David, pull your head in. "Fighting endlessly" is something you do to an unacceptable extent.

Since I started this thread, and set the title, and made the first post, I'm the one to decide what this thread is "supposed to be about" from "right back at the beginning". And it certainly wasn't about "dynamically typed" -- on which you and John have contributed opinions "endlessly", but I'm none the wiser. (And thank you but I don't want any more.) Go start another thread, and stop hijacking the ones I start.

Anyway, no matter whatever you had in mind the TTM (with our without the IM) is a system of static types and values that belong to those types, so I guess it really doesn't matter.

Quite.

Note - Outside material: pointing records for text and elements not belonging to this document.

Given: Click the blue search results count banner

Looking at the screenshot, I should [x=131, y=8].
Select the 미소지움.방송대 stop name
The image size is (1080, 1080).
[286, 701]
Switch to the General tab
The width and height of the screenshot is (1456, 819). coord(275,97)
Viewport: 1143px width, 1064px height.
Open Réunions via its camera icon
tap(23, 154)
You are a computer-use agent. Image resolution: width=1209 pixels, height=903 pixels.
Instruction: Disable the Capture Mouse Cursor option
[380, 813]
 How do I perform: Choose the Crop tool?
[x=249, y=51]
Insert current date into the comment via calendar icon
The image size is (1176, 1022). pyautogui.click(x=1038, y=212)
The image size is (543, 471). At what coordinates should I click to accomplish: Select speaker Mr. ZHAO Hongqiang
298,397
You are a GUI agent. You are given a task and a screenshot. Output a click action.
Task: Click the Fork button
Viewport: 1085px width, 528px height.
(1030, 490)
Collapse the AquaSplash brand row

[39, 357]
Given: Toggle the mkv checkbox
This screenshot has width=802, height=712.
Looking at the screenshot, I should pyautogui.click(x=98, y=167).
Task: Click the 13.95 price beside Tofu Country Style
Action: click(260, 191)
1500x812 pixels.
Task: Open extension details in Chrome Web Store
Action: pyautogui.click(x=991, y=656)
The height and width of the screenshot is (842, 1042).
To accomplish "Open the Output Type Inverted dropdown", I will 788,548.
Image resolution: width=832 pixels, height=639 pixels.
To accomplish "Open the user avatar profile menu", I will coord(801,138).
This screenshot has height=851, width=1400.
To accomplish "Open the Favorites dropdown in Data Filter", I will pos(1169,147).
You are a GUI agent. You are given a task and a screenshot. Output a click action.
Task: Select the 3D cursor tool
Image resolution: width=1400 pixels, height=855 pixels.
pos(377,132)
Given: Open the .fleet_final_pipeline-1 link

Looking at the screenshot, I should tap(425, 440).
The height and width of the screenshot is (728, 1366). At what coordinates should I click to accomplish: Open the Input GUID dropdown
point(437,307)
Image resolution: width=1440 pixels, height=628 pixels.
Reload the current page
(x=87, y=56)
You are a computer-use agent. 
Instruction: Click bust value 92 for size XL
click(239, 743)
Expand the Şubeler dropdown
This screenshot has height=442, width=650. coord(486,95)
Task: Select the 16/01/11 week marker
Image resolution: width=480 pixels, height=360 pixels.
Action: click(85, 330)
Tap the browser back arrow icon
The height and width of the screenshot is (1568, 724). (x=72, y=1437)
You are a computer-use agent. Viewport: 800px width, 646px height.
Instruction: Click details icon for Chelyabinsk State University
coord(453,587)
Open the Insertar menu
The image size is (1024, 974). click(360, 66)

Off topic.

Quote from dandl on November 6, 2019, 5:51 am

With all due respect, that's a major cop-out.

Think what you will; I'm done with this discussion.

You're willing to fight endlessly

I neither fight nor argue.  I say what I think or what I know, and I listen and try to learn.

I asked right back at the beginning and is actually what this thread was supposed to be about you still won't answer?

"The question so phrased is both accusatory and inaccurate.  I can swallow some accusation, or some inaccuracy, but the combination is poison." —UKL

In any case, I have answered, twice.  I can't get past your front-end processor because you insist on interpreting my use of dynamic type in the sense you mean it rather than in the sense I mean it and defined it: expressions have static types, values have dynamic types.  (Even Dave called your interpretation "unusual".)

So have your final say (if you want one) and let's let it drop.